Writing — and the other creative/performing arts as well — are by no means the only self-congratulatory occupation to experience the ugly side of the long tail.  At one end, we have a tiny, tiny group of professors like Paul Krugman, who euchred the City University of New York into paying him well into six figures for doing not much at all other than pour forth his bile about conservatives in general or Republicans in particular.  And at the other end you have thousands upon thousands of part-time “adjunct” faculty who will never have tenure, will never have any employment benefits, will never have any hope of teaching a truly interesting course, or being offered a job more permanent than next year’s contract renewal.  People like Krugman make a handsome living decrying “income inequality.”

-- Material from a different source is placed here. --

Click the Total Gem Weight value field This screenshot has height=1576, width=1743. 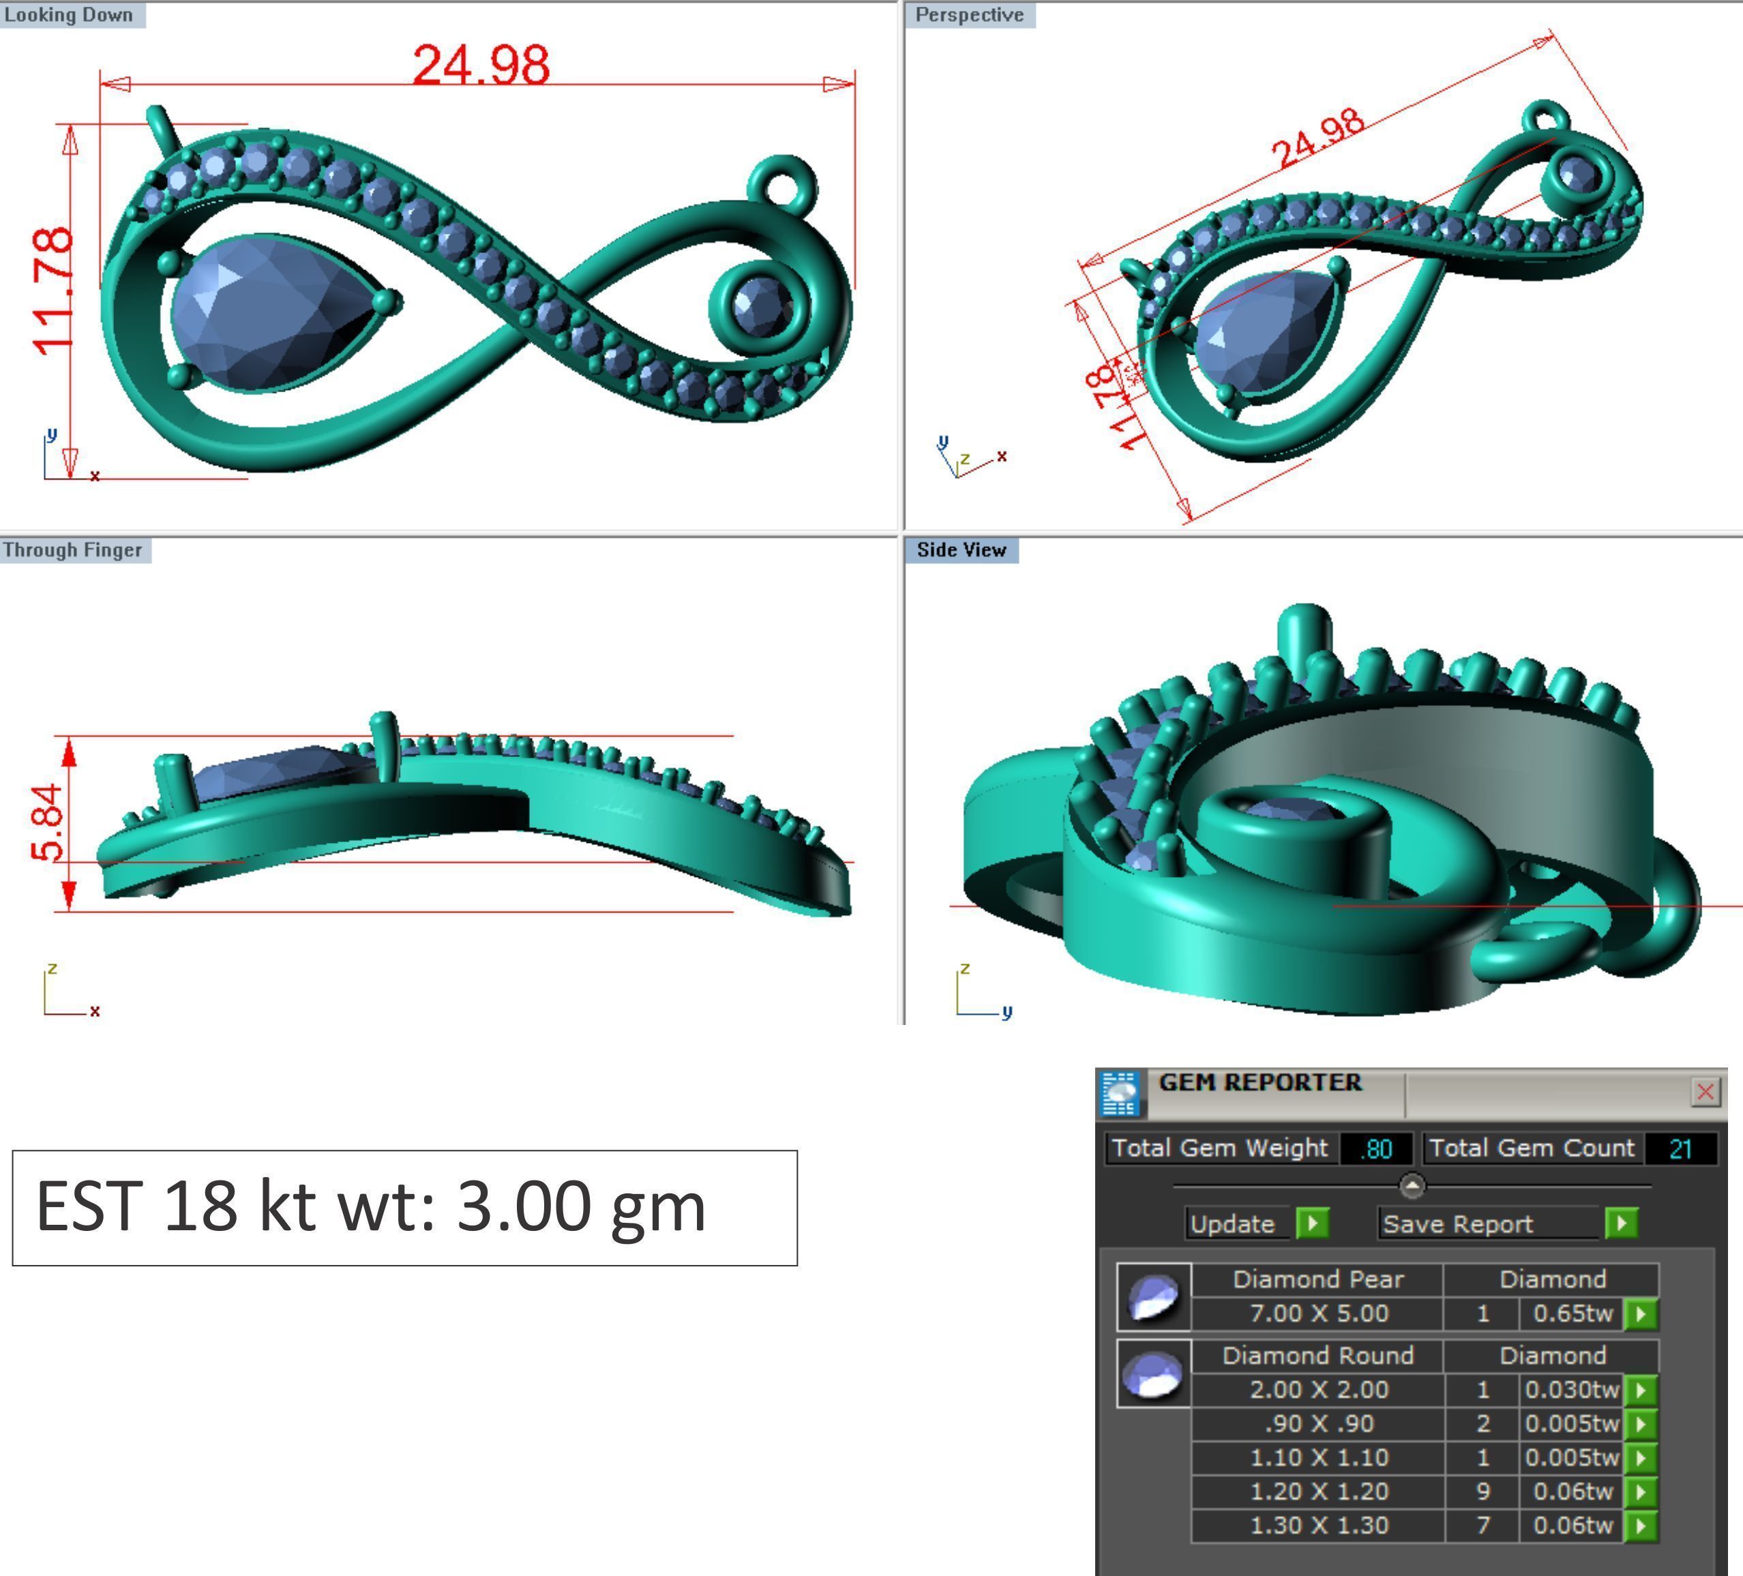point(1376,1149)
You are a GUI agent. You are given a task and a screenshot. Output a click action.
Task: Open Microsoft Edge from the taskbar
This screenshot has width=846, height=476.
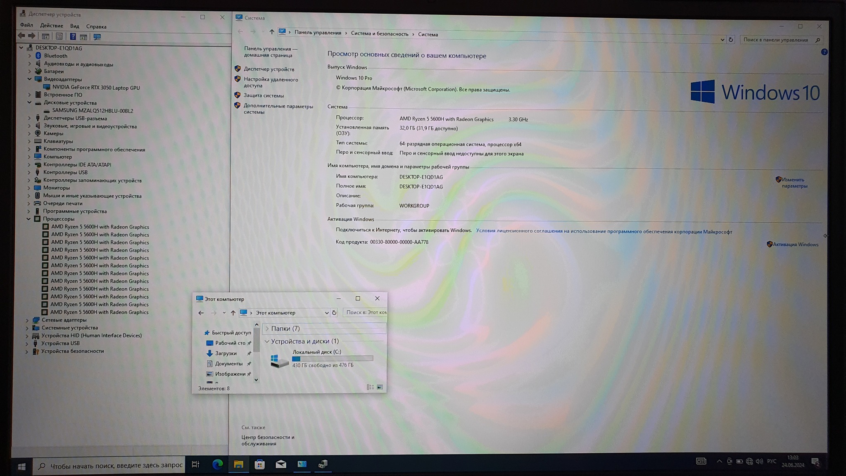[217, 464]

The long tail pattern holds true even in larger contexts.  Consider, if you will, how much of the aggregate wealth of the world is engrossed by the populations of the West, versus how much of the world’s population that works out to be.  Here’s a map dividing, just for illustrative purposes, the world into seven separate areas, in each of which are contained one billion people.  Notice that both American continents and Australia only make one billion, and to get the Europeans (inclusive of European Russia) up to the one billion mark you have to lump them in with all of the Middle East.  When you consider that “the West” is usually a short-hand reference to Western Europe, North America, and Australia, and then look at that linked map, you realize that “the West” accounts for maybe one-seventh — 14.3% — of the world’s entire population.  I’d have to say, just guessing, that we 14.3% of the population probably enjoy — create, in fact — something along the lines of 70% of the world’s aggregate wealth.  Now look at where that wealth is concentrated within those Western societies, and you see what the long tail looks like with spikes on it.

All of which gives, or should give, us pause when we hear politicians undertaking somehow to reverse a nearly universally observable statistical pattern.  Sure you may do something about “income inequality,” and you may also invent an anti-gravity belt.  You’ll just have to pardon me if I don’t buy a lot of shares on margin with you.